Em seguida fomos dar uma volta, aí começou a minha tortura, apesar de estar com repelente, vários mosquitos e formigas me picaram e eu deitei em uma canga molhada porque o mato estava molhado, arrebentei meu chinelo na lama e fiquei andando descalço. Mesmo com todos esses problemas, ao chegar na cachoeira me acalmei novamente, apesar de muito gelada a água estava uma delícia molhei apenas até meus joelhos, mas senti uma paz gigantesca.

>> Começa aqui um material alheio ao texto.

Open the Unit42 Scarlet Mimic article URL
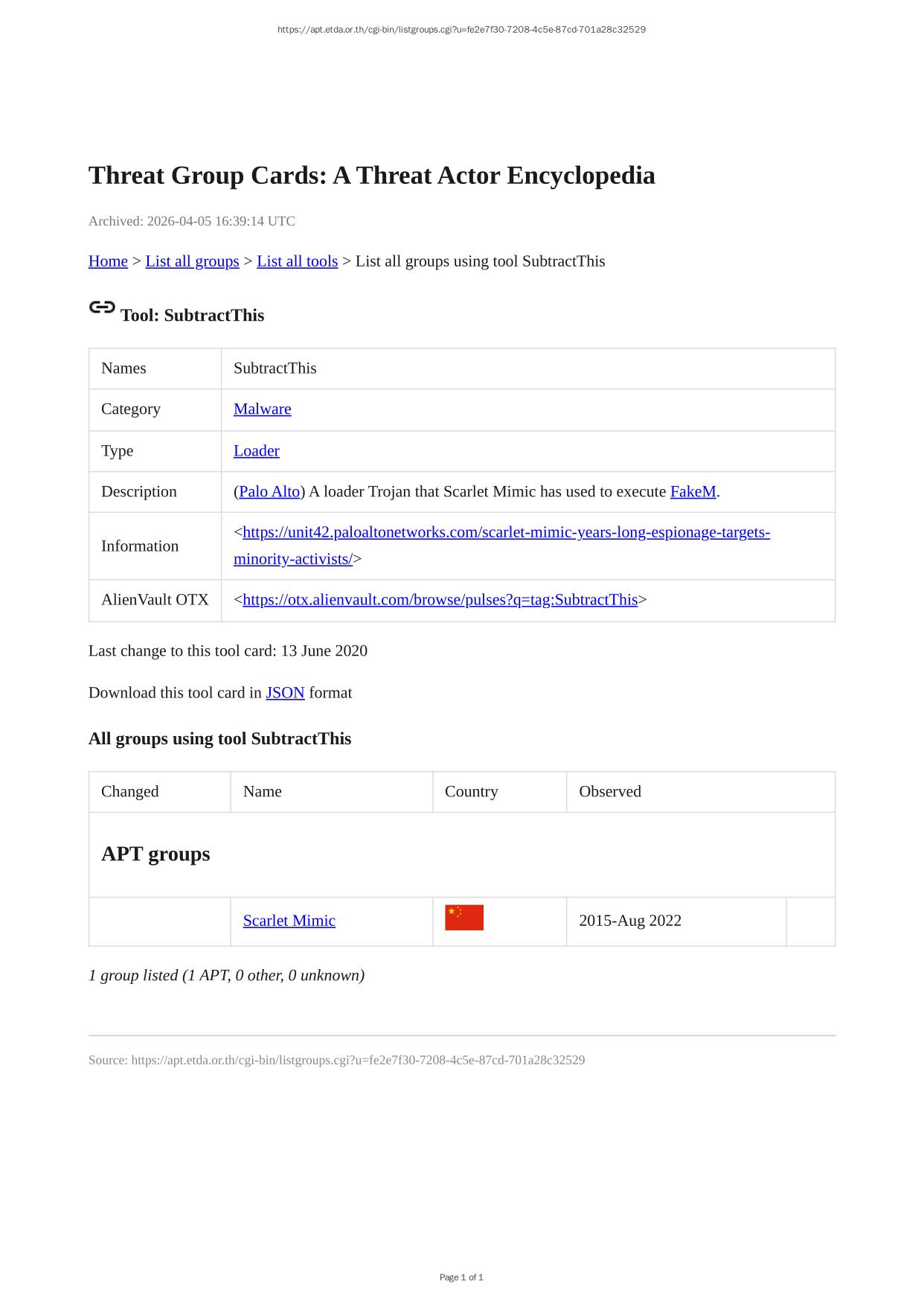Screen dimensions: 924x1307 coord(506,533)
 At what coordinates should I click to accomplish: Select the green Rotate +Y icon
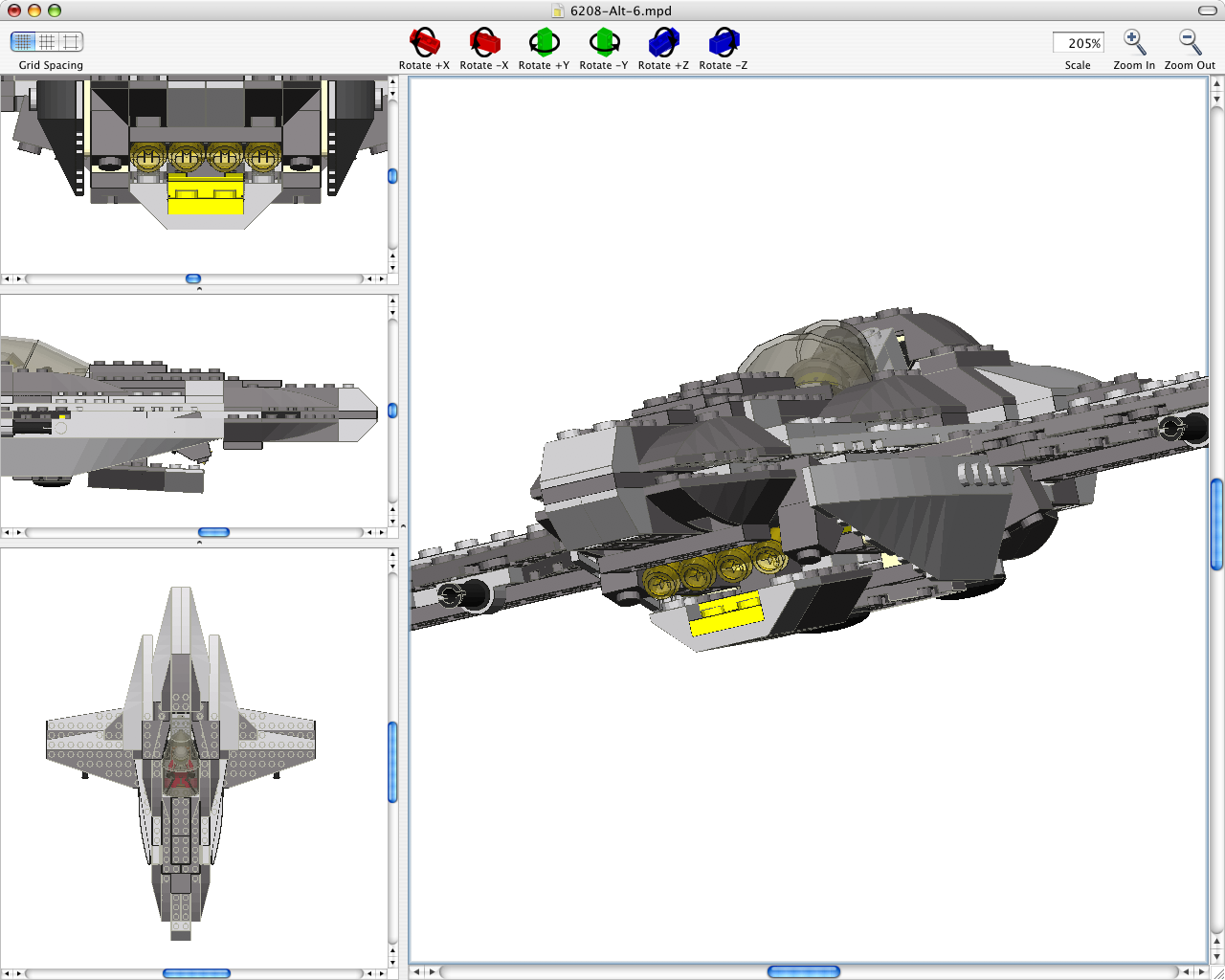pyautogui.click(x=544, y=43)
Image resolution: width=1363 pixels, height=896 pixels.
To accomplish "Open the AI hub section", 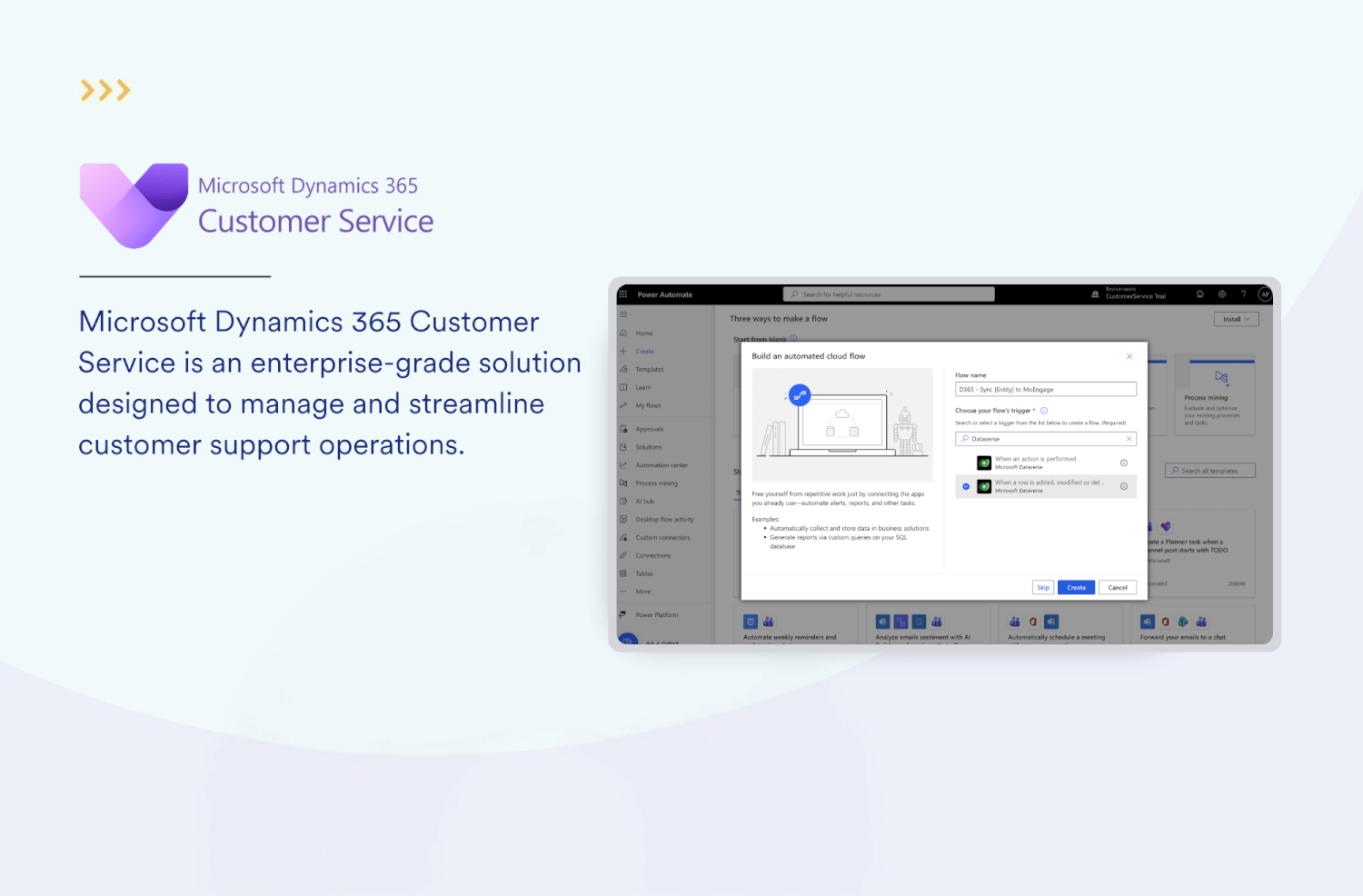I will click(x=643, y=501).
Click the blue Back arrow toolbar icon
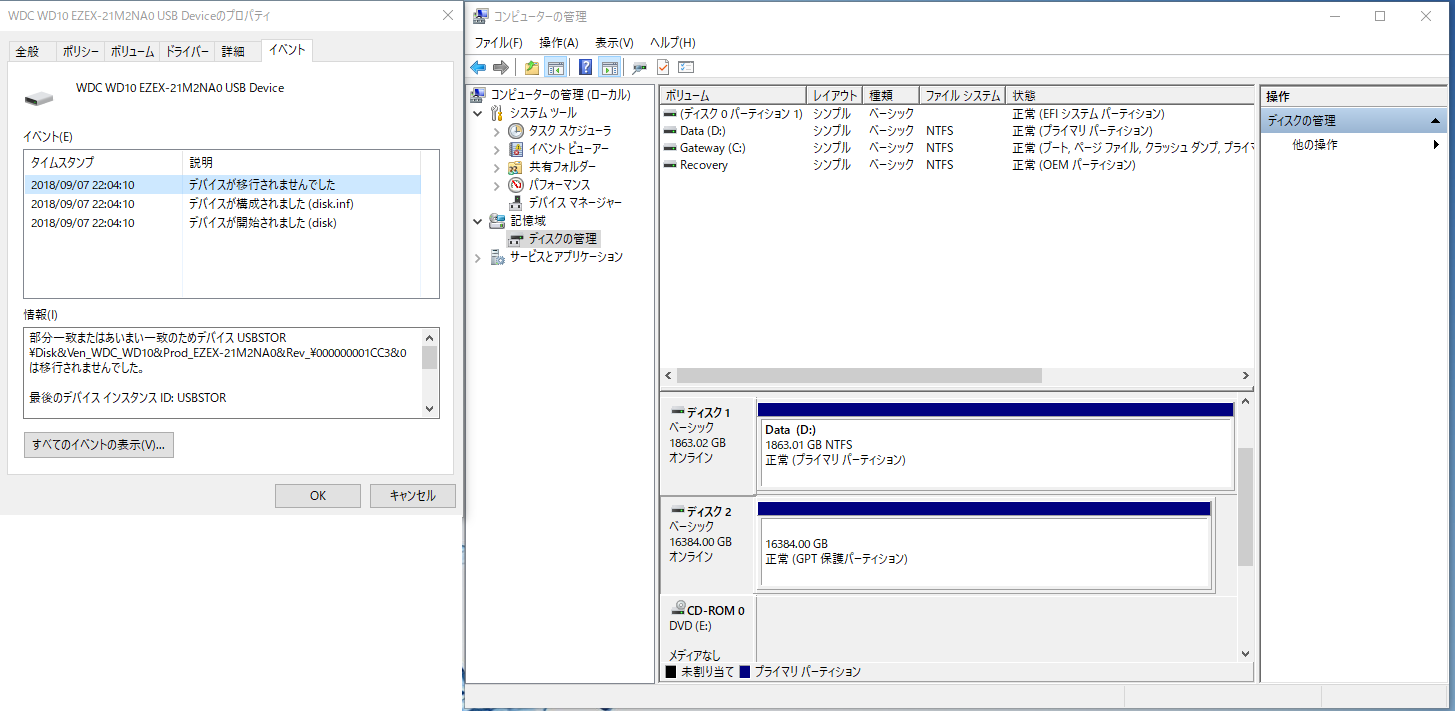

Por fim fomos almoçar, mas como nem todos estavam com muita fome, decidimos comer um lanche e lá estava um VegeBurguer comi com muito receio, mas até que foi gostoso. Talvez se fosse uma maionese com um sabor ficaria melhor, mas não foi ruim. Além disso, experimentei um suco de Amora delicioso e uns chips de banana também muito boa. Tinha uma especiaria lá que eu não estava afim de experimentar, a coxinha de jaca. Deus é mais, só de pensar já me revira o estômago. Então fiquei nisso mesmo e me senti satisfeita.

Saímos de lá umas 14h30 e fui embora me sentindo um pouco mais leve sim, conhecer aquele lugar lindo me fez bem e é uma ótima experiência.